Top of DATA FOR REVIEW

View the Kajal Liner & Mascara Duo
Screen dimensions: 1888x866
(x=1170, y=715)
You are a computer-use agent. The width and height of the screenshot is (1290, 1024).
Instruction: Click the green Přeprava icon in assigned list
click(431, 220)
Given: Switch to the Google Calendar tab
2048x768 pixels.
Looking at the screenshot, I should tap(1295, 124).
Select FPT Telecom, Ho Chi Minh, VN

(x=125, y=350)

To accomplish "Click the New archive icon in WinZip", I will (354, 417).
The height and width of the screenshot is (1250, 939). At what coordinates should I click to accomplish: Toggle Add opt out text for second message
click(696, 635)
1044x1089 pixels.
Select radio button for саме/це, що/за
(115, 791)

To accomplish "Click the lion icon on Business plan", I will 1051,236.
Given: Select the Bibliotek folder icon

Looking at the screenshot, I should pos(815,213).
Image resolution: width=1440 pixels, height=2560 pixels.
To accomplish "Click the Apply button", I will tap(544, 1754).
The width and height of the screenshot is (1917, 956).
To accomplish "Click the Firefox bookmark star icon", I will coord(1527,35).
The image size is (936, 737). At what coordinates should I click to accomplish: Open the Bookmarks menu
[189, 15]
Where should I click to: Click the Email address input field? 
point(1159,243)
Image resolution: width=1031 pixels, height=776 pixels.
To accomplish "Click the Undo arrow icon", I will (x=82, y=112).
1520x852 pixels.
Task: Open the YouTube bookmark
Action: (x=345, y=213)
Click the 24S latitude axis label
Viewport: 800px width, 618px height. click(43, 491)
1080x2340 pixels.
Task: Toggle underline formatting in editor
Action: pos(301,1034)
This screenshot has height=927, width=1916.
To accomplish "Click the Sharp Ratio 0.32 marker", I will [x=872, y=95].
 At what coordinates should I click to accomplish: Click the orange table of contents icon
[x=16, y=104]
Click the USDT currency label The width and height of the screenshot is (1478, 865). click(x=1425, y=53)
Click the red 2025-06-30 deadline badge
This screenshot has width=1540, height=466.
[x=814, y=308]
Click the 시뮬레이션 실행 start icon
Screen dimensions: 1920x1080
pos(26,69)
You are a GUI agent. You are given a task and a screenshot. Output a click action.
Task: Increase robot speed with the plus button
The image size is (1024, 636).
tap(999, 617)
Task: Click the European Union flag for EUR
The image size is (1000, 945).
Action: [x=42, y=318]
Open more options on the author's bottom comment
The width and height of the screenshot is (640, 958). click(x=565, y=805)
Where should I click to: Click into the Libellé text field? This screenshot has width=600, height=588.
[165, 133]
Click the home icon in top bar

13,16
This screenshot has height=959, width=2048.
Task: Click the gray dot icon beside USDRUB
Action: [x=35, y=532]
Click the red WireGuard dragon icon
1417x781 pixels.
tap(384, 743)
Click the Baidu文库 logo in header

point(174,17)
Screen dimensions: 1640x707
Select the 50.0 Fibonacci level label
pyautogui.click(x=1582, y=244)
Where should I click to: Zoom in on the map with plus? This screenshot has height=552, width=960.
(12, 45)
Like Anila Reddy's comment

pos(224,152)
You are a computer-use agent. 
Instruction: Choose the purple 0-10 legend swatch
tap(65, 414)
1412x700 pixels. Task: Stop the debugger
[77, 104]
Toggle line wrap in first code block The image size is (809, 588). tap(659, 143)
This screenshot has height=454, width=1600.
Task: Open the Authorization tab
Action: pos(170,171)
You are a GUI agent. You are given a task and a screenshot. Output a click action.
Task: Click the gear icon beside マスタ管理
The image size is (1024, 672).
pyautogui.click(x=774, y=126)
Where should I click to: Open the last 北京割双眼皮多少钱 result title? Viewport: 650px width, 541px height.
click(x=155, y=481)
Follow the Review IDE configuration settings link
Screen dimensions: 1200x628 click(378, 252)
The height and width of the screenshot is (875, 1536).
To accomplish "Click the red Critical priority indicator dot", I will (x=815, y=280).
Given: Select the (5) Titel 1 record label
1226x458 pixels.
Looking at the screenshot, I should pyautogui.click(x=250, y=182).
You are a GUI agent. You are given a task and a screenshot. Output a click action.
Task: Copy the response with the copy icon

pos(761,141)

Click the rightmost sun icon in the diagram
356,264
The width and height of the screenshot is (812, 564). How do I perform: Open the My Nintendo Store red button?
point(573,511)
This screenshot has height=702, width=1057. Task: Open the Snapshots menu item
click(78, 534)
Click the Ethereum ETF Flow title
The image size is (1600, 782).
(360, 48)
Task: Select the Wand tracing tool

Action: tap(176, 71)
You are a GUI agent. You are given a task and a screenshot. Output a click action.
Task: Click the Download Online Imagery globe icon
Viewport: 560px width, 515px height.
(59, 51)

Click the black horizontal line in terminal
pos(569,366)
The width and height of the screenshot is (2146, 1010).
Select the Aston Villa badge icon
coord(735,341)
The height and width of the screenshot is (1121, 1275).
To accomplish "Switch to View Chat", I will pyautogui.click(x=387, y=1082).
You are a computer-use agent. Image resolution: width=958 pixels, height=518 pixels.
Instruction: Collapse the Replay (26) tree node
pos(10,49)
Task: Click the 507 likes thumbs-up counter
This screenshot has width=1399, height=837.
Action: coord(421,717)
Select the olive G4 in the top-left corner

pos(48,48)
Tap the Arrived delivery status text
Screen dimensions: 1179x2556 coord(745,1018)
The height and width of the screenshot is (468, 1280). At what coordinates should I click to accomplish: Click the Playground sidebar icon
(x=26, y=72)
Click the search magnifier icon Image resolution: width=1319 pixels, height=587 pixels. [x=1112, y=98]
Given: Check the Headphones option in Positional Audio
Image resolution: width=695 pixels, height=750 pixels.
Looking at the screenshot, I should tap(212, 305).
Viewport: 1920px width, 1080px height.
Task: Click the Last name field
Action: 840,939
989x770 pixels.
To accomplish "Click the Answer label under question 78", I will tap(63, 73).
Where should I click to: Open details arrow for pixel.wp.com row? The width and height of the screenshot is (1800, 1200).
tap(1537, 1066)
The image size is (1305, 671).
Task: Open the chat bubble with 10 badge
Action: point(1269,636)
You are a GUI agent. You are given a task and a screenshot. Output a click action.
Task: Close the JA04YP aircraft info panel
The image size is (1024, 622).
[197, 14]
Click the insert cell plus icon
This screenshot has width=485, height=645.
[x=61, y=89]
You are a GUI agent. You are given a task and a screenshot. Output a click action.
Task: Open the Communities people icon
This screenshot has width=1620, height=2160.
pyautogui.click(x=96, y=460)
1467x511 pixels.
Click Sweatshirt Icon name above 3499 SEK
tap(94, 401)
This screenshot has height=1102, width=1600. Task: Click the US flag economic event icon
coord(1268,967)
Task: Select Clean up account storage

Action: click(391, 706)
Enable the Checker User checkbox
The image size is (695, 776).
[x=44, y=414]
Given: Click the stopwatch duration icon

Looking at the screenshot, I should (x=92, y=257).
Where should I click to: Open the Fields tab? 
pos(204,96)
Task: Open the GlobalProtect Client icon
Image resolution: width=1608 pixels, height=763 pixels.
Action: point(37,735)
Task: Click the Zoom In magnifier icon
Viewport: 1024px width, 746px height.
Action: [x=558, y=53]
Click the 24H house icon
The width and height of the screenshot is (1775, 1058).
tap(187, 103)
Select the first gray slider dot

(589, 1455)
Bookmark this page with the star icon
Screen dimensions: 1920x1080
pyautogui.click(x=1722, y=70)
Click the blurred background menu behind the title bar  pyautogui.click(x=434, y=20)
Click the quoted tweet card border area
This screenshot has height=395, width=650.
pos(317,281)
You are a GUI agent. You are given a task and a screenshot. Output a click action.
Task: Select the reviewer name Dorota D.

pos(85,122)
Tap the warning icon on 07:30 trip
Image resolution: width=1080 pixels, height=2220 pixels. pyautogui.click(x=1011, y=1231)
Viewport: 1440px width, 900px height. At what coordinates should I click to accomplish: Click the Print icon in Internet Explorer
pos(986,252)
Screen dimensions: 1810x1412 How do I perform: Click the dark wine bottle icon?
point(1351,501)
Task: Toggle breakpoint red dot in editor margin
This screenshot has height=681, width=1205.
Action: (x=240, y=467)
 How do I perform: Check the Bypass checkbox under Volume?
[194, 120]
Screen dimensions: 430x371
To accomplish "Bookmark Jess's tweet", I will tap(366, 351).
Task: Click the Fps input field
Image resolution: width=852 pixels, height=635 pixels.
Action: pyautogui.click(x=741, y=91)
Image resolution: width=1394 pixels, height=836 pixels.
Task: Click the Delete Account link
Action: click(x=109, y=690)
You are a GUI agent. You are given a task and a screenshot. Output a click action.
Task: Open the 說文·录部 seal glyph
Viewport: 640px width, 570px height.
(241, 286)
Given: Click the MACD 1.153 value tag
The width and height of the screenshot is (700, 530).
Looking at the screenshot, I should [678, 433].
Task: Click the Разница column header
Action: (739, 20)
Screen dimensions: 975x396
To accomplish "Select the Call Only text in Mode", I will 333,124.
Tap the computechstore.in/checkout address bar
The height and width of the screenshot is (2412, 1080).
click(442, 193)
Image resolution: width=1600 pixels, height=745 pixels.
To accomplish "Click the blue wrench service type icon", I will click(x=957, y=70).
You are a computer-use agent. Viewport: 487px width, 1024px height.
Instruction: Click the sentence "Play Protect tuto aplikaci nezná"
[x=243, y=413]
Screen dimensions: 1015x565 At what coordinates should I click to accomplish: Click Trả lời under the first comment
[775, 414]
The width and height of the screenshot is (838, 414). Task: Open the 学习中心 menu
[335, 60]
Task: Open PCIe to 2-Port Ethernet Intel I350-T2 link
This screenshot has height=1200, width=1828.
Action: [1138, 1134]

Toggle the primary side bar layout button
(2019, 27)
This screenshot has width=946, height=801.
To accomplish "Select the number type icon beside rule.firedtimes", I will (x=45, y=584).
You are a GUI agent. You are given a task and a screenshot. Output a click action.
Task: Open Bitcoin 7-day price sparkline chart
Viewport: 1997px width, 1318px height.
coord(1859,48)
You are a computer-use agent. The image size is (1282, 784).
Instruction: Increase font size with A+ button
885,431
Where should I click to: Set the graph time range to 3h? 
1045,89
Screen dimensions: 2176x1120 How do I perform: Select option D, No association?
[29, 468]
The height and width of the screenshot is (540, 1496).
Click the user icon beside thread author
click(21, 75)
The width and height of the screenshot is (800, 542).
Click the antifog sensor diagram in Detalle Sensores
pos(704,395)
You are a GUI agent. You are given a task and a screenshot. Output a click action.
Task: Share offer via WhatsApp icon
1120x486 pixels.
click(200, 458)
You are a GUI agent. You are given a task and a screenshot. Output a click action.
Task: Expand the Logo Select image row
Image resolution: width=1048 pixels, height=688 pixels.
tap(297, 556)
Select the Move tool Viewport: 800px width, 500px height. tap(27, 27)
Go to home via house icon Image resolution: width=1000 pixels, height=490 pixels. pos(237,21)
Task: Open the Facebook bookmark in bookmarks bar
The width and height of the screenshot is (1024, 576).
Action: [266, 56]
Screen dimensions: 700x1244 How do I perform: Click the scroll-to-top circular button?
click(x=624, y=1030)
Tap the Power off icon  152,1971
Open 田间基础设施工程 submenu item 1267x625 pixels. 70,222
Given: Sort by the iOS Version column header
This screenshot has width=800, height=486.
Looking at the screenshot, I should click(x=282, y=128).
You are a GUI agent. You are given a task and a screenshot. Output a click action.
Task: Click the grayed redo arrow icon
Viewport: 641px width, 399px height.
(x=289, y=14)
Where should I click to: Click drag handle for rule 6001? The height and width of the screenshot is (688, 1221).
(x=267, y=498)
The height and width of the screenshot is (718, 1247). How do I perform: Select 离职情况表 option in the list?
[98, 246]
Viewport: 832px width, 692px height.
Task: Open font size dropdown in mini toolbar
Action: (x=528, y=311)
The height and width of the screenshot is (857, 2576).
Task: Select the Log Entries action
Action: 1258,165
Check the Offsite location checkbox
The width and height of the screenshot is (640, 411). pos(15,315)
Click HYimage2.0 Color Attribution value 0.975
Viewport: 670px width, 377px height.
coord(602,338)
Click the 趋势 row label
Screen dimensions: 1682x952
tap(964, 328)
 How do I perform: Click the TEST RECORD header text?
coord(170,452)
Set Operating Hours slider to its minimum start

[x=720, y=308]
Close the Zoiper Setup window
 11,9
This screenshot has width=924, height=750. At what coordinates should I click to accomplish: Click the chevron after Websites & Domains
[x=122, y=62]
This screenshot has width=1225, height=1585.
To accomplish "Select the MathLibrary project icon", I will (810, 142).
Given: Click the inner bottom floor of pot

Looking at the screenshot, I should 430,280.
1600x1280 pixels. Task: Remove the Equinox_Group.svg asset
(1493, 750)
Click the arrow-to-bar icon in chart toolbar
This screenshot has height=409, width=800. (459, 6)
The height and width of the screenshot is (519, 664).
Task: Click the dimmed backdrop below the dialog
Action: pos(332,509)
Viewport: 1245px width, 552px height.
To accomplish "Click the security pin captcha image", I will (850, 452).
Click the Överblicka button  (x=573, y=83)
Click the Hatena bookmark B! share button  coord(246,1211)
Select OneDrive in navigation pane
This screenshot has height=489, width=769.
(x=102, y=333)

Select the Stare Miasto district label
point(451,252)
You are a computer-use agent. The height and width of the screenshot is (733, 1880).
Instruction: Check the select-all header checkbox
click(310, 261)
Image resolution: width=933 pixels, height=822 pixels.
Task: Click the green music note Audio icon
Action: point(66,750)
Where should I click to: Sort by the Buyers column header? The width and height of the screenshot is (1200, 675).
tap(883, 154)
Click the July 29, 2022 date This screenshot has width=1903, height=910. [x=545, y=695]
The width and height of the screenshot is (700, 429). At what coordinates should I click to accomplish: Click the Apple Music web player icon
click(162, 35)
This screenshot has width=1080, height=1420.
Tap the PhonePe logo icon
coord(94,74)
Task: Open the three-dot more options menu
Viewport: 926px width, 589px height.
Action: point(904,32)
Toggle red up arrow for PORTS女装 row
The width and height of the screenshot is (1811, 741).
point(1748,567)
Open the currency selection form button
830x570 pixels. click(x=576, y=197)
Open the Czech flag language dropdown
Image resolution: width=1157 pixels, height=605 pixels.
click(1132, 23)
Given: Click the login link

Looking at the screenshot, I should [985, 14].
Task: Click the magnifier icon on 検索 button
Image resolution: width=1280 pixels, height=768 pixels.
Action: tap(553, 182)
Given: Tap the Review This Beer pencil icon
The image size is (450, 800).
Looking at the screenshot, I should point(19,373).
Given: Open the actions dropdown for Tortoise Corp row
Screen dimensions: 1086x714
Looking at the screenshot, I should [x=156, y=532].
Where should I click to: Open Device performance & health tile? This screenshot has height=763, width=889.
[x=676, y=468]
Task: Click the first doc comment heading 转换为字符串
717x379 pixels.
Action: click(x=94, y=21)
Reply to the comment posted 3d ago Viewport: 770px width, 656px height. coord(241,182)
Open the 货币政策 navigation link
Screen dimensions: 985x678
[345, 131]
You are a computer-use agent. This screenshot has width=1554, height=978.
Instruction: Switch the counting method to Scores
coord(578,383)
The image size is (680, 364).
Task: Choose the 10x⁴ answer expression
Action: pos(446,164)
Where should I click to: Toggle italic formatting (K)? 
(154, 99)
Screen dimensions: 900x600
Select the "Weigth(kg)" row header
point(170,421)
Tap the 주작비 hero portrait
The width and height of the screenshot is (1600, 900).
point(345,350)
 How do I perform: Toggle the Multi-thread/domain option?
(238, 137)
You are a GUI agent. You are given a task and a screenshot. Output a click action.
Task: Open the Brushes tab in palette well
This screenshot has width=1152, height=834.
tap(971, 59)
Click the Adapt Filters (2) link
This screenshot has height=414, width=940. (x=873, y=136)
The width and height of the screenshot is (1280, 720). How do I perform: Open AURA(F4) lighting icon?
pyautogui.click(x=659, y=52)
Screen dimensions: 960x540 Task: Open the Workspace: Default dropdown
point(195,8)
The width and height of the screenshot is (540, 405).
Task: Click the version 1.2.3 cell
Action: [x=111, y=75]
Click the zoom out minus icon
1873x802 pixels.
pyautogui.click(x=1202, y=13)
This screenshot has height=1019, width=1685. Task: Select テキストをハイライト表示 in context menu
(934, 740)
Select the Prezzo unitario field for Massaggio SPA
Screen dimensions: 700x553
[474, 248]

Bottom of DATA FOR REVIEW

▶ **DIRECTIONS FOR THIS TASK**: When a line of the data holds the string "magnifier", pick it out and copy it.

▶ **SOLUTION TO THE EXERCISE**:
Click the search magnifier icon Image resolution: width=1319 pixels, height=587 pixels. [x=1112, y=98]
Task: Click the Zoom In magnifier icon
Task: Click the magnifier icon on 検索 button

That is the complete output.